The scale of the COVID-19 crisis has required unprecedented emergency funding packages: on March 13, the Honduran Congress approved an emergency plan of more than US $420m for the country’s pandemic response, which includes building new healthcare infrastructure. Seven mobile hospitals acquired as part of this plan have already been at the centre of criticism: despite a cost of US $47 million, time overruns mean they will not be operational until July. In a speech in March, President Hernández cited CoST Honduras as part of plans to maintain oversight in the procurement of hospital facilities such as these. CoST’s track record in increasing accountability, building trust and reducing costs is more pertinent now than ever.

To this end, the webinar participants highlighted the need to strengthen oversight of spending from central government, decentralised institutions and municipalities alike as they implement infrastructure projects.

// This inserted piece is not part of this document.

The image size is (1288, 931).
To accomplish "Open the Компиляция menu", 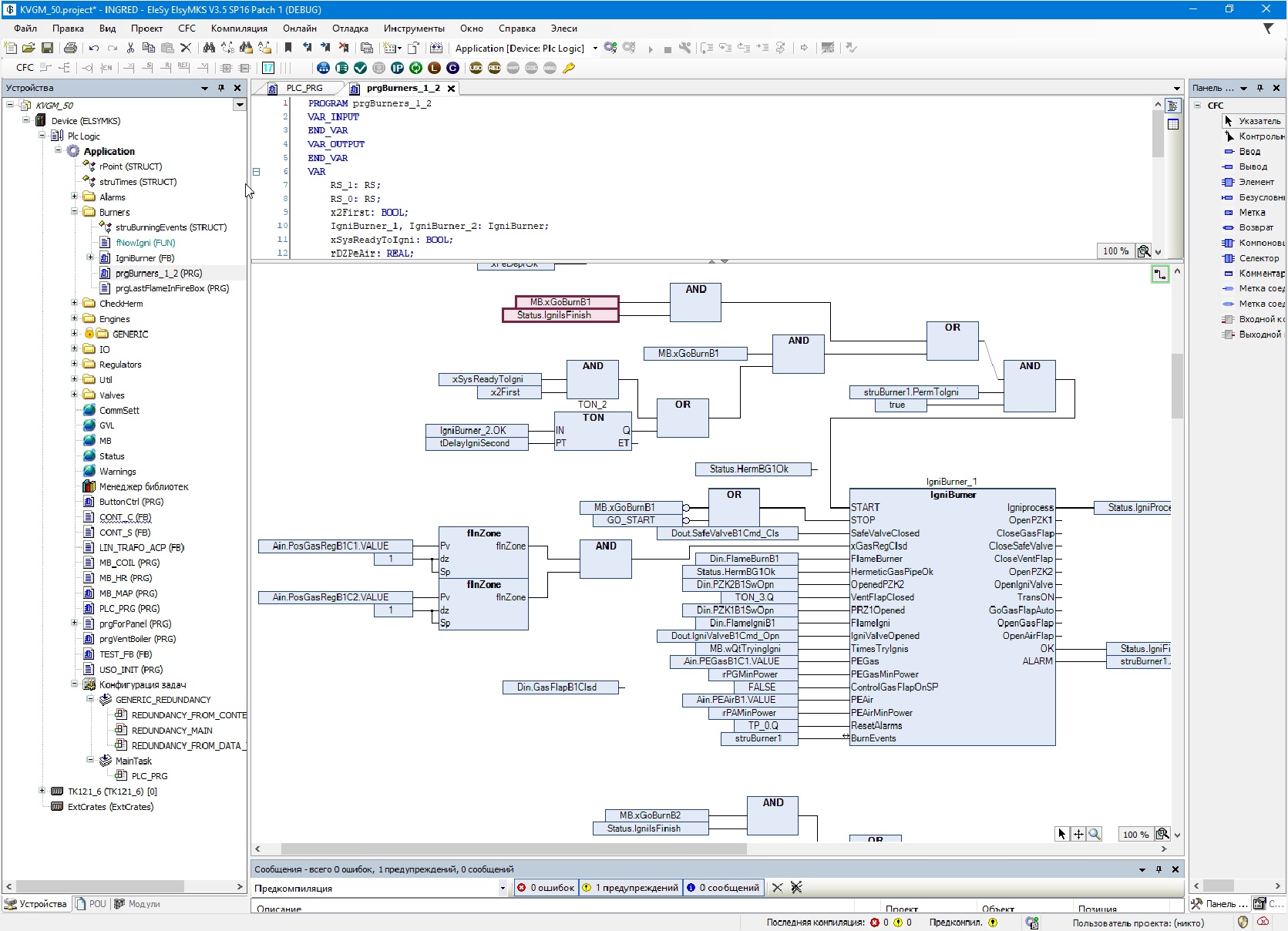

With regards to the seven mobile hospitals, CoST Honduras MSG member Tania Murillo explained there is ongoing dialogue with the government investment body Invest-H, to guarantee information for this project is published on SISOCS. This guarantee will extend to all health infrastructure investments carried out by Invest-H as a result of COVID-19. Furthermore, it has been specified that any documents published are written in Spanish, as those which have been published on IAIP’s portal so far have been in English and Korean.

Pandemic reduces citizen oversight

Osman Suazo, representative of the Atlántida CTC, pointed out that attention must be paid not only to projects in the COVID-19 response but also to other infrastructure works which ‘’are being carried out without the necessary citizen oversight”. Referencing the Calle 8 project at La Ceiba and the repair of the Río Danto Bridge, he said authorities and contractors “are taking advantage of the emergency to steamroll other infrastructure projects’’. CoST Honduras’s civil society MSG representative, Carlos Chinchilla, said he would propose including the aforementioned projects in the next CoST Honduras assurance process.

Going forward, CoST Honduras’s challenge will be to ensure oversight capacity during this time of high public investment is strengthened, a challenge exacerbated by social distancing which limits social accountability stakeholders – such as CTCs – from monitoring projects. As COVID-19 exacerbates the opaque nature of infrastructure investment and procurement, promoting the key tenets of CoST will become ever more necessary.